(Interface element records)
_ _ _ _

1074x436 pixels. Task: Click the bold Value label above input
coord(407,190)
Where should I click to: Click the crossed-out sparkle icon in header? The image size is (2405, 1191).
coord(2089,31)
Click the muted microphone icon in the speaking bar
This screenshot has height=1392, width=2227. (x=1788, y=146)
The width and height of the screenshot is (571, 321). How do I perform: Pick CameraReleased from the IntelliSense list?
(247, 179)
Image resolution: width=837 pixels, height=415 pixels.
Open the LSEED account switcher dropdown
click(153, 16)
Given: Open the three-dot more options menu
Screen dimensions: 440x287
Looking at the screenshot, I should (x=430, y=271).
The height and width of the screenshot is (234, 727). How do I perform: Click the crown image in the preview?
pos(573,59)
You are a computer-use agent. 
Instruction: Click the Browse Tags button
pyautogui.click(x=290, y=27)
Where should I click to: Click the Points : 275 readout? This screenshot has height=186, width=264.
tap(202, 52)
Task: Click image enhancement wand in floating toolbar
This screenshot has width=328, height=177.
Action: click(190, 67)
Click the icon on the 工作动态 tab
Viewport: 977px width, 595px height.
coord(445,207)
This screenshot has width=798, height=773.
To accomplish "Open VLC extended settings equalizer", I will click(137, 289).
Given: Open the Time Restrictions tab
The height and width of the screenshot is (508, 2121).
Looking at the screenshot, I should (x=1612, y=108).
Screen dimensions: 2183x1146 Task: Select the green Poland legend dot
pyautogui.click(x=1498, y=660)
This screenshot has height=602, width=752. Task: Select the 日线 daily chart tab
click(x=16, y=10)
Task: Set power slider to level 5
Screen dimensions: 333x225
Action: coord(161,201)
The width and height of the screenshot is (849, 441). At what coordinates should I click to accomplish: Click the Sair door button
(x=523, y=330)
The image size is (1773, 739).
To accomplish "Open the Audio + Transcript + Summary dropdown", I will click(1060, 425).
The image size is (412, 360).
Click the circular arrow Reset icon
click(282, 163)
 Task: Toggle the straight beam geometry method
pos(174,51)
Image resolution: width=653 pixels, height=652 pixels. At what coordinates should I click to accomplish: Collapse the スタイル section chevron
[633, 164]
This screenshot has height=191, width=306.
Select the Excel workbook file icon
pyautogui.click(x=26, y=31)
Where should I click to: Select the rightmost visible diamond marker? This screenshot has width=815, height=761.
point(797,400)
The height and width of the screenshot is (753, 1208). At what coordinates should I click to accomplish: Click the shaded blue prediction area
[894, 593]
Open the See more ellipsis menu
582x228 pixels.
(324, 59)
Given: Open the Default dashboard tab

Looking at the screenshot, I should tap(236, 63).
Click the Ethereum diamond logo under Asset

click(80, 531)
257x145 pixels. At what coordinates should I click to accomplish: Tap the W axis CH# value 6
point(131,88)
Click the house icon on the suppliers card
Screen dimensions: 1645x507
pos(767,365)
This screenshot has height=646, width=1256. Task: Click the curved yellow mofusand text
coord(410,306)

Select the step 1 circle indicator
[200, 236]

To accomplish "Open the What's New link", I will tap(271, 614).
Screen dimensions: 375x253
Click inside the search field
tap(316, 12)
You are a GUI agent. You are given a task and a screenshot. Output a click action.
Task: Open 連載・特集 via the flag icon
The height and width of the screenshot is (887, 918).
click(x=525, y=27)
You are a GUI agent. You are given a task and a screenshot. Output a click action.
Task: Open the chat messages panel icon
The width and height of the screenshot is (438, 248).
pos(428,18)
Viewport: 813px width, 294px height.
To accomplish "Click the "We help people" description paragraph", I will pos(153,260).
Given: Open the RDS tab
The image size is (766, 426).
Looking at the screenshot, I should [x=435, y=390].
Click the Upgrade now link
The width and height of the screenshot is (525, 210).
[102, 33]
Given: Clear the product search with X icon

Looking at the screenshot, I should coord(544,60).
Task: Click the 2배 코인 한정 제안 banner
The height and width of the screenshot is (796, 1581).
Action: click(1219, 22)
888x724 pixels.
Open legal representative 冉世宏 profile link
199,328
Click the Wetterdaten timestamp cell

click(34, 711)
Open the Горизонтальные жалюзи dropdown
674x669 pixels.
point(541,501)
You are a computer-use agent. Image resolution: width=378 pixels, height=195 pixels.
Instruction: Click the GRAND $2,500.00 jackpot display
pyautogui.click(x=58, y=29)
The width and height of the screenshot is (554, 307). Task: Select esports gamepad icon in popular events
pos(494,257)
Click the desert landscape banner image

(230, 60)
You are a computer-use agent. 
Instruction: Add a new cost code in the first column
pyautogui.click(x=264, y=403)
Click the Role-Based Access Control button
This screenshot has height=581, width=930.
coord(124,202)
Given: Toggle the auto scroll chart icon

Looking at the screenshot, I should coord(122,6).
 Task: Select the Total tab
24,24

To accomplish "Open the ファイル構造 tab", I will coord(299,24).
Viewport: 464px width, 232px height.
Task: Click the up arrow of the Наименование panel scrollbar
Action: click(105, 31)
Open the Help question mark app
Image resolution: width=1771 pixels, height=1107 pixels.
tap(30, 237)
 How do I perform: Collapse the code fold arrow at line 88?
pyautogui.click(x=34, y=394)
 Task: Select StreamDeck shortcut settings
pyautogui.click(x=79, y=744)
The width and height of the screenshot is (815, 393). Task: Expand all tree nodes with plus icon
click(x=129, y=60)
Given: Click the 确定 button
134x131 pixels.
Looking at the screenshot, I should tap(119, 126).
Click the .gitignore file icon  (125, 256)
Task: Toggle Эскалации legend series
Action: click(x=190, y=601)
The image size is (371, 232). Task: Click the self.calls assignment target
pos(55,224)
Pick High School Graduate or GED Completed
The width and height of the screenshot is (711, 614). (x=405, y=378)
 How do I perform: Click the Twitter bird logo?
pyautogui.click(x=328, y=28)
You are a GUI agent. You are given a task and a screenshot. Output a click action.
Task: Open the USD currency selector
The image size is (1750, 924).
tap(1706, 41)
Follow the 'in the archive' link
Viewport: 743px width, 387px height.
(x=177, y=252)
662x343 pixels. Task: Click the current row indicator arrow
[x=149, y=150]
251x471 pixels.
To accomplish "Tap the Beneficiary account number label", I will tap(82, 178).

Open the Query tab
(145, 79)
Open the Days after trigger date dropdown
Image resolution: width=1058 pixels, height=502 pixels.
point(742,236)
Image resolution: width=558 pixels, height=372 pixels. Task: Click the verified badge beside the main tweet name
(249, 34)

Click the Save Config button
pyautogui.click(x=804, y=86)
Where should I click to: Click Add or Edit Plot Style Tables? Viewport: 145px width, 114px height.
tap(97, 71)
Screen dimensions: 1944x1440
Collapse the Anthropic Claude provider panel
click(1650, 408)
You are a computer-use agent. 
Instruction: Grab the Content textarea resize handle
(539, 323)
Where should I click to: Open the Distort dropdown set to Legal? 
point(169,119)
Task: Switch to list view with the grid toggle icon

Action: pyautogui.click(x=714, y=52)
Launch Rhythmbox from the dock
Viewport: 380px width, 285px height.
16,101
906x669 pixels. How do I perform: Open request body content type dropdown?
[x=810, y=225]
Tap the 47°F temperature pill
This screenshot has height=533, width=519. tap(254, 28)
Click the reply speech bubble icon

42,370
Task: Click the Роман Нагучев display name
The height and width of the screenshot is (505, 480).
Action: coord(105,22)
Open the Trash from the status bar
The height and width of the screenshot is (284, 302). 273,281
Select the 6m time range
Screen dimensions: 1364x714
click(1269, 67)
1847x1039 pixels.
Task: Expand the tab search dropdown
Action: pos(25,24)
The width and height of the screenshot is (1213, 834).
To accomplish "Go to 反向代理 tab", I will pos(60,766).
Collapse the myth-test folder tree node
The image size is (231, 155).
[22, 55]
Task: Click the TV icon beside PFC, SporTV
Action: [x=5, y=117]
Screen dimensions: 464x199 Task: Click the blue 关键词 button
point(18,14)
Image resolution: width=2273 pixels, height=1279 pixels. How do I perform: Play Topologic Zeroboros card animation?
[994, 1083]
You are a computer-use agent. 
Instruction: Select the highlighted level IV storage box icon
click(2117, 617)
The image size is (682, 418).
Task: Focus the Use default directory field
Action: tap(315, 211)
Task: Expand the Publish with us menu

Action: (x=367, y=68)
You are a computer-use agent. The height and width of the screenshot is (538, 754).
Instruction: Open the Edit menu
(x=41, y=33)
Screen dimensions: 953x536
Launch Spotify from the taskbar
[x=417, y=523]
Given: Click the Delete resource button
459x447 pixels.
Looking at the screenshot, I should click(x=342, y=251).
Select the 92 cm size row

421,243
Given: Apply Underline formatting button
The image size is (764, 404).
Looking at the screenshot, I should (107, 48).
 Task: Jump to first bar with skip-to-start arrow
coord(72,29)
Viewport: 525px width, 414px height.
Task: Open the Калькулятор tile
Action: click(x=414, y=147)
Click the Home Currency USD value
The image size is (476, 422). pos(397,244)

_ _ _ _

_STATED EXERCISE_
Please swap "button" for "control" in the part of the material that opens with the line containing "The width and height of the screenshot is (815, 393)." and closes with the line containing "pos(55,224)", leaving everything else unchanged, and give only those lines.

_FULL OUTPUT_
The width and height of the screenshot is (815, 393). Task: Expand all tree nodes with plus icon
click(x=129, y=60)
Given: Click the 确定 control
134x131 pixels.
Looking at the screenshot, I should tap(119, 126).
Click the .gitignore file icon  (125, 256)
Task: Toggle Эскалации legend series
Action: click(x=190, y=601)
The image size is (371, 232). Task: Click the self.calls assignment target
pos(55,224)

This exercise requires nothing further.